The police asked 'Ali Hussain Sibat's to write down what he did for a living, reassuring him that he would be allowed to go home after a few weeks if he complied.
The defendant was convicted after the statement he wrote was presented during the trial as a "confession."
He was sentenced to death by a court in Madina on November 9, 2009 following secret hearings where he was given no legal representation or assistance.
In January 2010, the Court of Appeal in Makkah accepted an appeal against the TV presenter’s death sentence, on grounds that it was a premature verdict.

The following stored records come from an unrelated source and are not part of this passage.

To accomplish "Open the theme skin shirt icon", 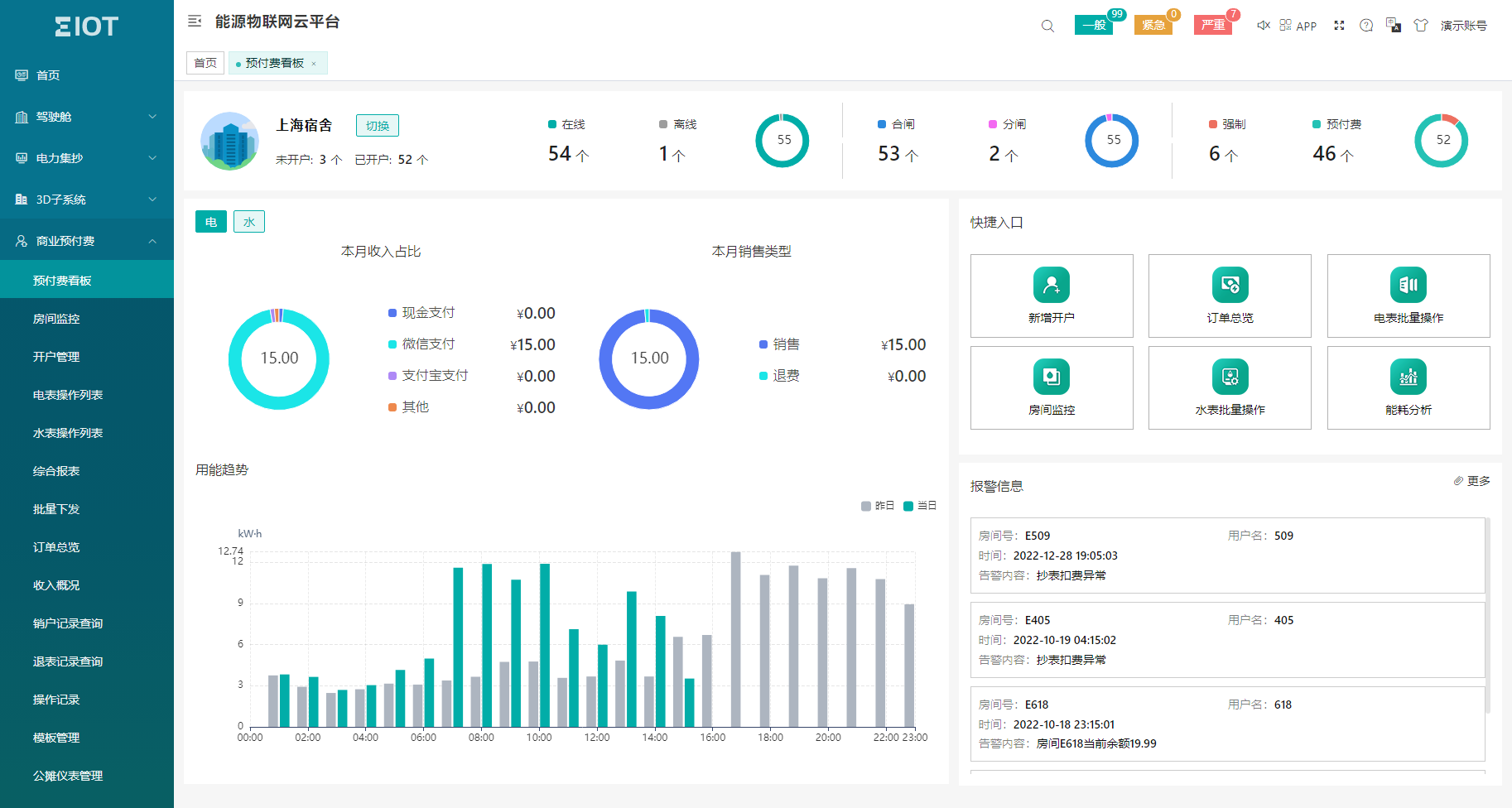I will pos(1421,26).
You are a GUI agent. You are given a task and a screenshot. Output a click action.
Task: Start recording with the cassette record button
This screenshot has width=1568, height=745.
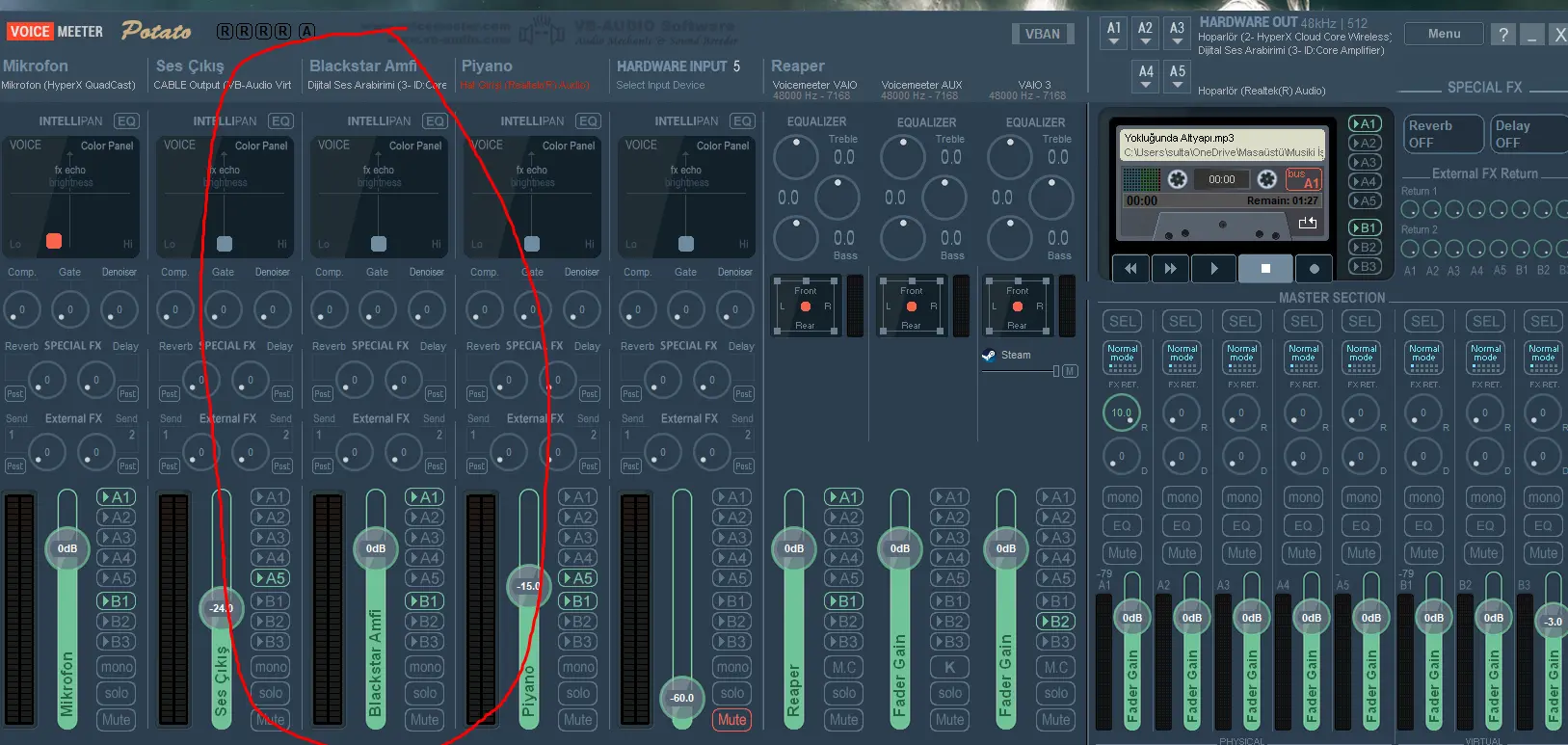[x=1315, y=269]
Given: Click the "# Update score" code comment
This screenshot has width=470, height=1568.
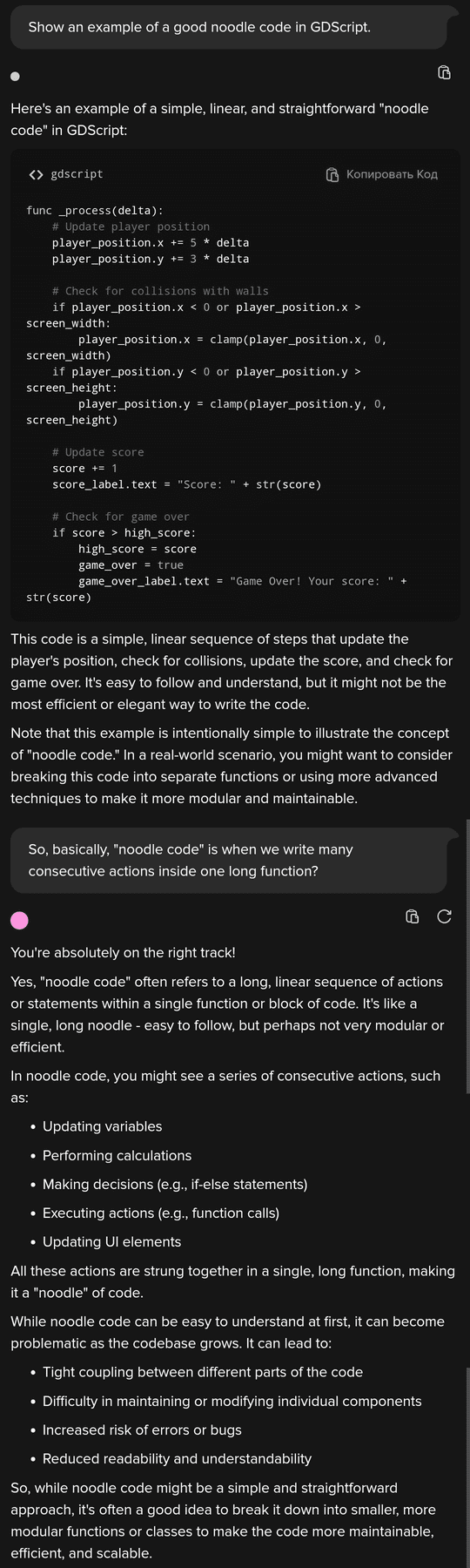Looking at the screenshot, I should (x=97, y=452).
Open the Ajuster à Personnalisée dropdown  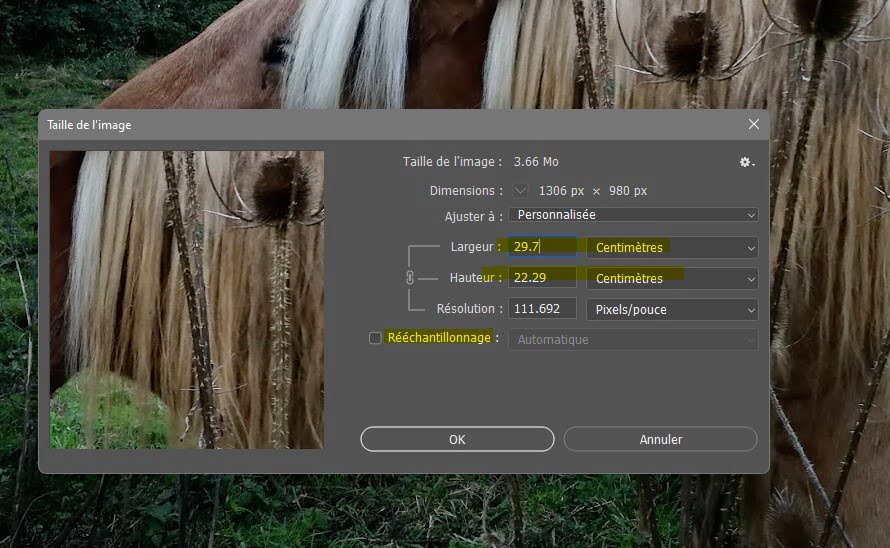pyautogui.click(x=632, y=215)
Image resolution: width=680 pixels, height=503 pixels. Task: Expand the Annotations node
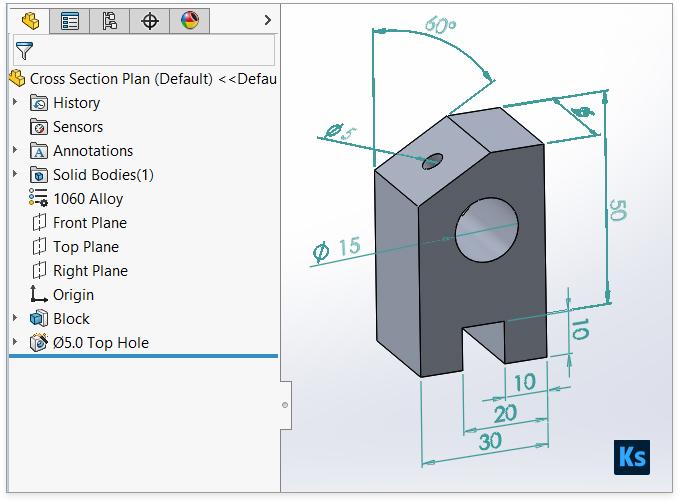coord(15,151)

The Court of Appeal said that all allegations made against 'Ali Hussain Sibat had to be verified, and that if he had really committed the crime he should be asked to repent.

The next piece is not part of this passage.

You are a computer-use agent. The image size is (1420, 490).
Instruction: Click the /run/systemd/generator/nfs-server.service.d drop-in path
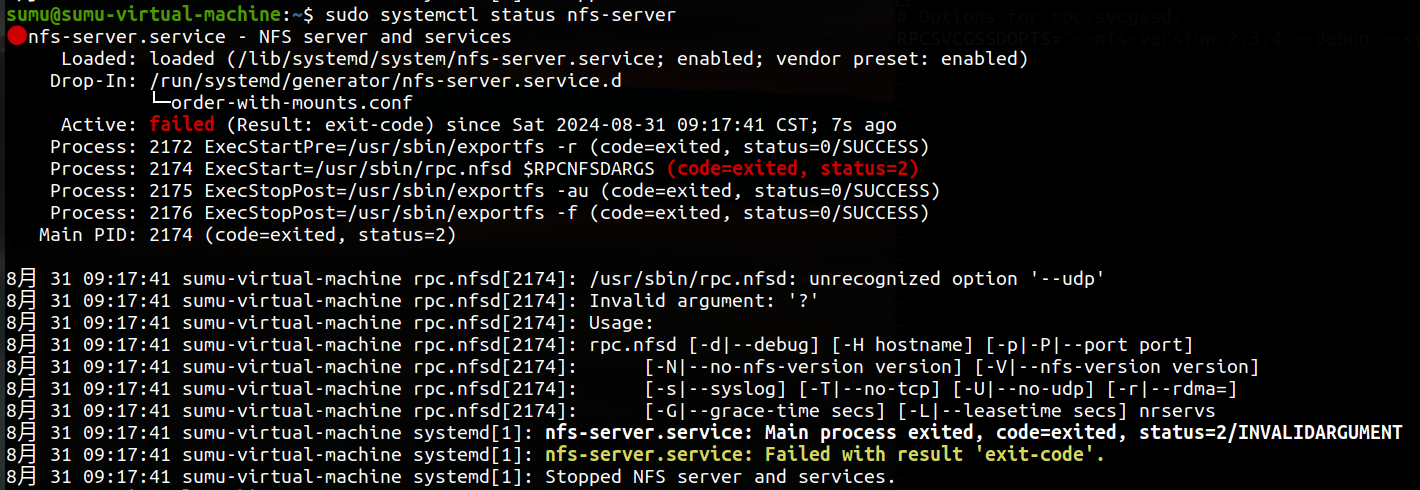tap(385, 81)
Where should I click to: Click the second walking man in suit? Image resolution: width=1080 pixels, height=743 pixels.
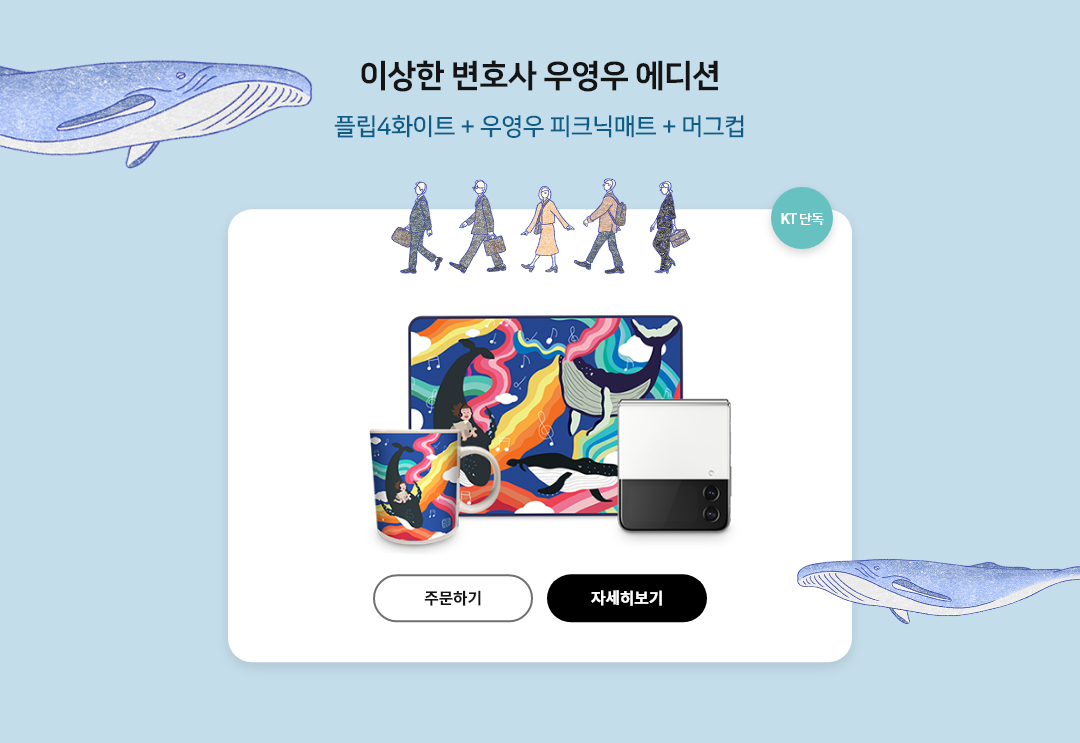(480, 227)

But on March 10, a court in Madina upheld the death sentence. The judges said that he deserved to be sentenced to death because he had practiced "sorcery" publicly for several years before millions of viewers and that his actions "made him an infidel."

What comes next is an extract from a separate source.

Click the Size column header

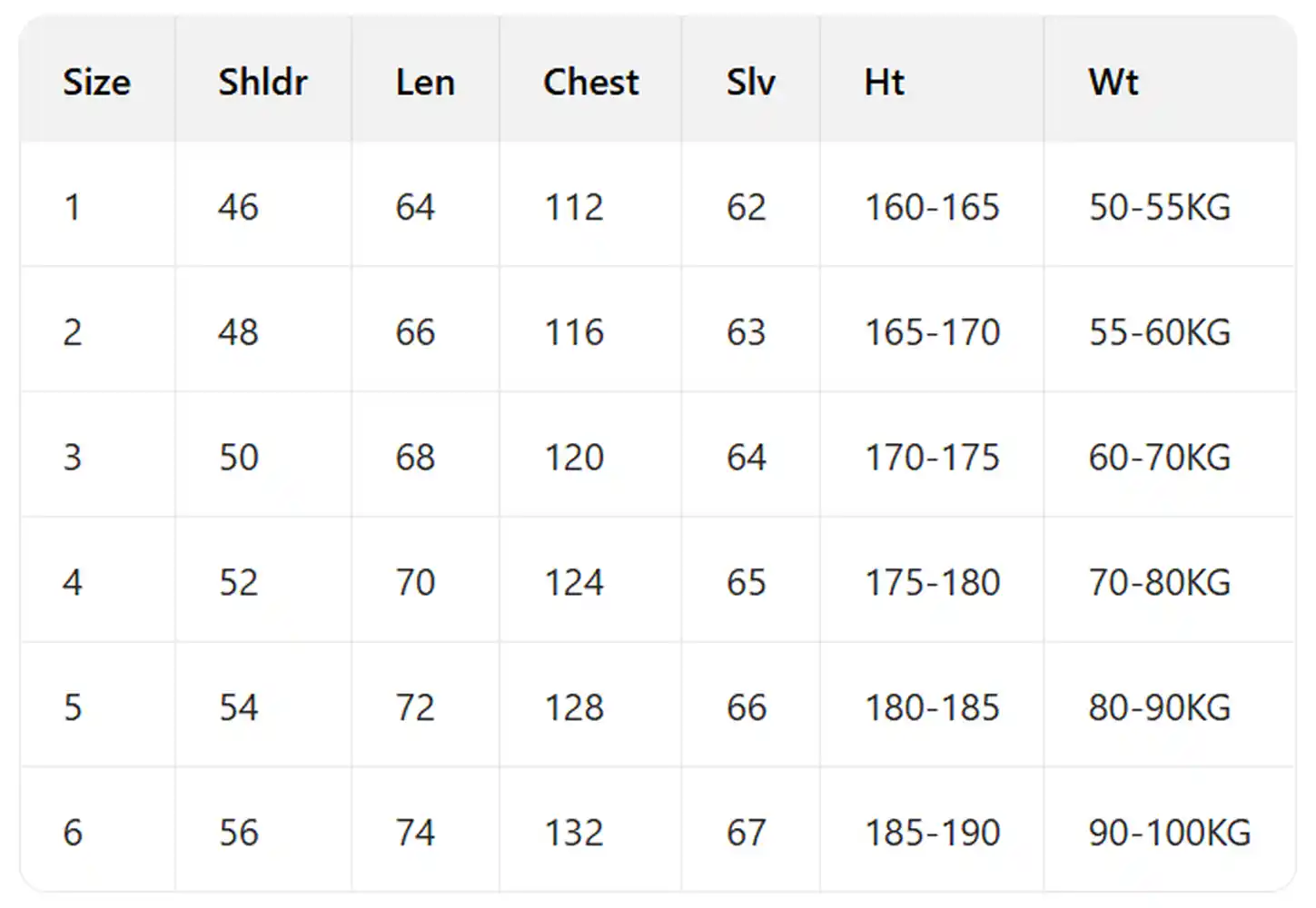[x=96, y=83]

The court also said that there would be no way to verify that his repentance, if he should repent, would be sincere and that imposing the death sentence would deter other people from engaging in "sorcery" at a time when, the court said, there is an increase in the number of "foreign magicians" entering Saudi Arabia.
The crime of "sorcery" is not defined in Saudi Arabian law but is used to punish people for the legitimate exercise of their human rights, including the rights to freedom of thought, conscience, religion, belief and expression.
The Saudi Arabian authorities arrested scores of people for "sorcery" in 2009, and have continued to arrest people on the same charges this year.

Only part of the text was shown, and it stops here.